I am often asked for advice on how to promote brands to Millennials. Here’s a short list of my top recommendations. I’ve discussed many of these ideas before, so where appropriate I’ve included links to earlier posts.
1. Be Authentic:
Millennials give everything the smell test before they give consideration. Does this brand walk its talk? Is there anything trappy or gimmicky going on? Do the claims being made require proof? A ‘yes’ to any of these questions is a show stopper. With so many options just a click away, Millennials simply won’t take the time to look further. Conversely, a brand that has withstood the test of time without relying on the prevailing fashion or the need to ‘go viral’ will earn their respect. We recently completed a project for a 117-year old print publication that is seeing strong growth among young women. Why? The magazine has been true to itself. They love being part of something that their mothers and grandmothers read, and still read. This continuity is proof they can trust it to guide their style (and life) decisions.
2. Be Relevant:
Do you really understand what matters to Millennials? If not, your brand risks being ignored. Relevance goes beyond your message and its context (although those are important, too), right to the heart of your value proposition. We recently completed some work for a major retailer. The criteria for inclusion in the research was the same for all age groups: homeowners who spend more than $10 a month at home improvement and hardware stores. But on every dimension, homeowners under 34 were uninterested in what this brand had to offer. No amount of ‘promotion’ will be enough to break through that apathy and change their behavior. (See “Millennial to Marketers: Be Quick Be Relevant Be Shiny” and “Engaging Millennials: How Marketers Can Break Through”)
3. Be A Necessity:
Millennials regard themselves as poor, cash-strapped and on the edge of financial calamity. Sadly, for many this is true. But even for those with disposable income, the ‘luxury’ position is unlikely to resonate. Millennials believe they purchase only what is necessary. Fortunately for marketers, Millennials have a broad view of what is necessary. A MacBook, the latest Nike shoes, and an iPhone with unlimited text messaging are all bare necessities for my teens. It does no good to point out that others make do with less.
4. Be Free or Be A Value:
One of my favorite blog post titles is, “If You Are Not A Millennial You Paid Too Much”. Millennials are careful shoppers. They are a salesperson’s dream or worst nightmare depending on your perspective, a consumer that comes in completely prepared to discuss what they want and what they expect to pay. They are avid consumers of opinion sites and compare prices before they buy.
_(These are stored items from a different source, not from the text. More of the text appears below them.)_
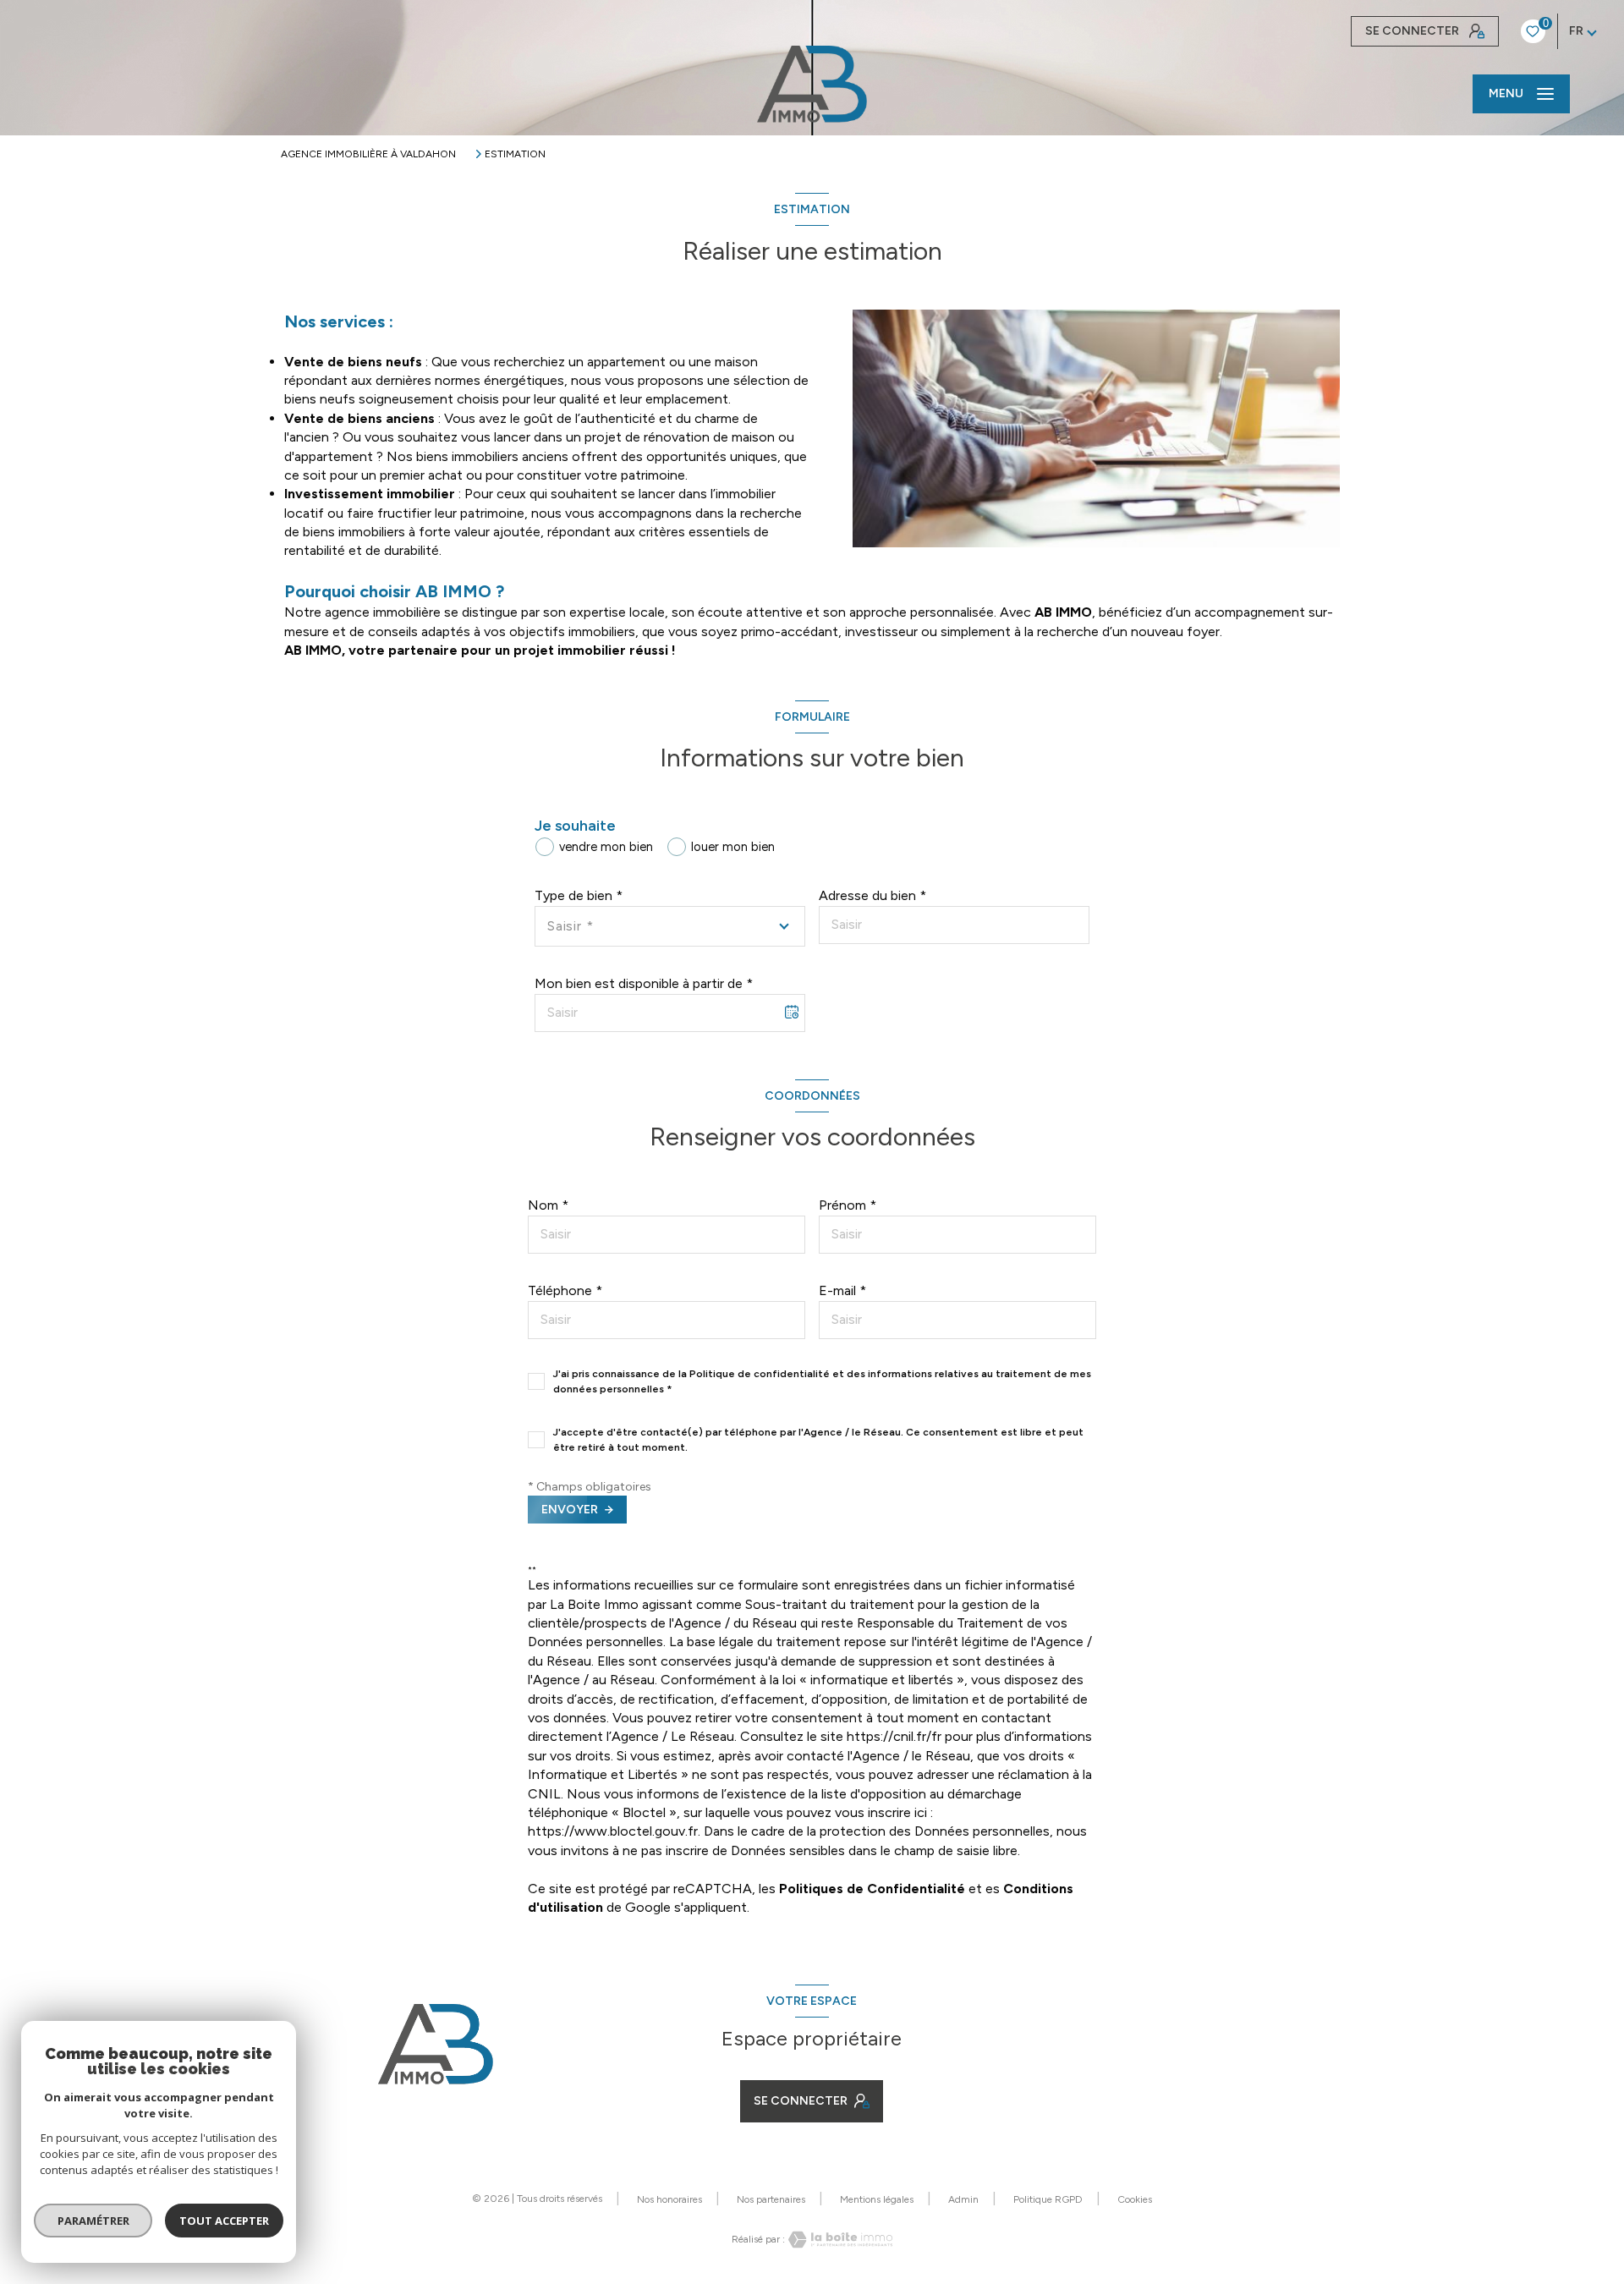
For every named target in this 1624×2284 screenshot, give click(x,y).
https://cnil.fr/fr (894, 1736)
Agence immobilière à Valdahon (368, 154)
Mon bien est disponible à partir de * (644, 983)
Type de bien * (579, 895)
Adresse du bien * (872, 895)
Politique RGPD (1048, 2199)
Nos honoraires (669, 2199)
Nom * (548, 1205)
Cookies (1134, 2199)
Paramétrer (93, 2220)
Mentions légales (877, 2199)
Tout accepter (224, 2220)
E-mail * (842, 1290)
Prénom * (847, 1205)
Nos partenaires (771, 2199)
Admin (963, 2199)
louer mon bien (733, 846)
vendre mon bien (606, 846)
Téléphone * (565, 1290)
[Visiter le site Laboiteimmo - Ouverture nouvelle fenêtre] (839, 2239)
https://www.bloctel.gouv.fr (613, 1831)
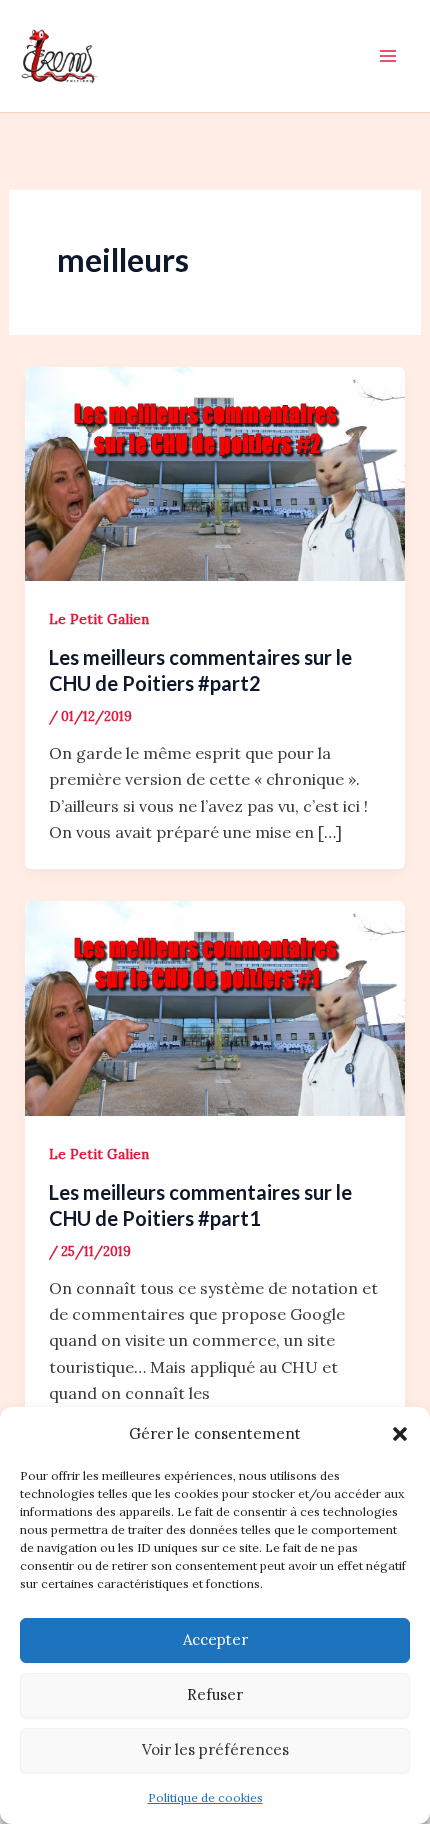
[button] (400, 1434)
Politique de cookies (205, 1797)
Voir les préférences (215, 1749)
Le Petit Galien (99, 619)
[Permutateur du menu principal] (388, 56)
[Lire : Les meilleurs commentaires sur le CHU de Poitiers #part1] (215, 1007)
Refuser (215, 1694)
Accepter (215, 1639)
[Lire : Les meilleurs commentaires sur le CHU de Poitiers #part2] (215, 472)
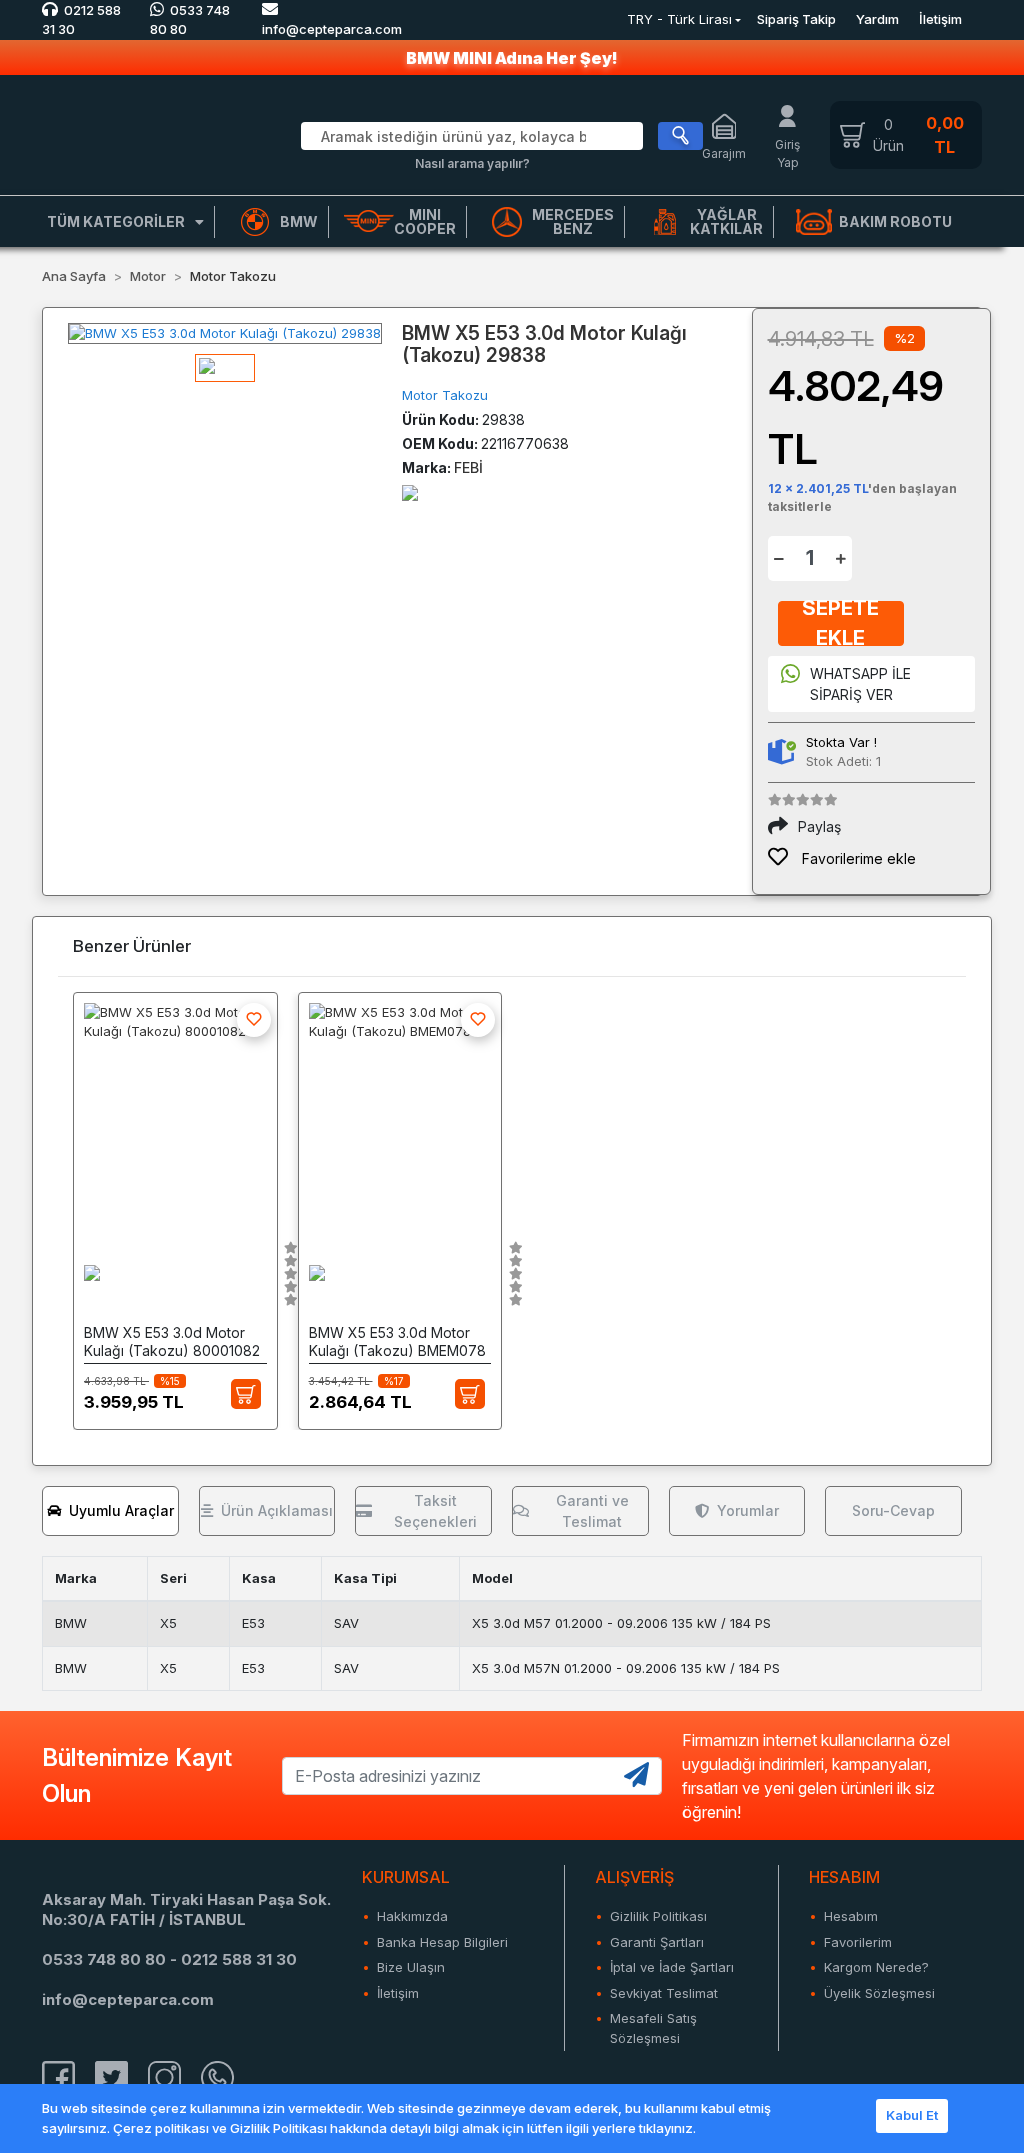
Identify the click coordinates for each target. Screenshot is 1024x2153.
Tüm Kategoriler (116, 221)
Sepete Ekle (840, 623)
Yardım (877, 19)
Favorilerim (858, 1942)
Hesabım (851, 1916)
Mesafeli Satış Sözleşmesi (653, 2028)
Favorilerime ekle (857, 858)
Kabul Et (912, 2115)
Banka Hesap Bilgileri (442, 1942)
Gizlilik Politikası (658, 1916)
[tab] (110, 1511)
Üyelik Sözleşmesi (879, 1993)
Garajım (724, 153)
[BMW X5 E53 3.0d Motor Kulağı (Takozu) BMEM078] (400, 1113)
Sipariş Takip (796, 19)
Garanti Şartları (657, 1942)
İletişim (940, 19)
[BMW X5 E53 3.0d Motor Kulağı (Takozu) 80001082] (175, 1113)
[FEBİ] (410, 491)
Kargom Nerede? (876, 1967)
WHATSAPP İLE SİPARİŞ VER (860, 684)
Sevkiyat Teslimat (664, 1993)
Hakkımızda (412, 1916)
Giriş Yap (787, 153)
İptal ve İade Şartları (672, 1967)
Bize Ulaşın (411, 1967)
4. Be Socially Responsible:
In a recent global study of Millennial values “fighting for what you believe in” was discovered to be a uniting force for Gen Y. A relevant cause can keep your brand top of mind, make it talk worthy and act as a tie-breaker when all else is equal. Little wonder nearly every brand targeted to Gen Y is associated with at least one cause. The best cause marketing efforts make contributing effortless. Tom’s Shoes is in my mind still the gold standard – buy a pair of shoes for yourself and treat a shoeless child somewhere in the world with a pair at the same time. (See “Just Be-Cause” and “Buy Cool Stuff, Do Good”)
5. Be Shareable:
Everyone knows Millennials are avid users of social media, and the reason is that they love to share. ‘Social currency’ takes many forms – a laugh, some news, a tip, a coupon, a free app. Brands that understand how to provide that currency are among the most loved Millennial brands. Being shareable requires two things — having something worth sharing and a mechanism for doing it. Facebook is terrific for brands that act like people, posting pictures, announcing events and providing engaging things to do, but that lack the personal touch. (See “Why Brands Make Poor Friends”).
6. Be an Experience:
Millennials are more interested in doing cool things than having cool things. They don’t buy a latte, they buy a latte experience. They are curious, want to learn and believe experiences are a way of investing in themselves. A post today on Brazen Careerist by Matt Bader argues Gen Y employeees should be hired based on the sum of their broader ‘Experience’, not whether they have specific ‘experience’. Gourmet cooking and wine were hot even before Julie and Julia because they represent something you can do. (See “Who Knew? Millennials Are Foodies” and “Gen Y Food preferences You Are What You Eat“)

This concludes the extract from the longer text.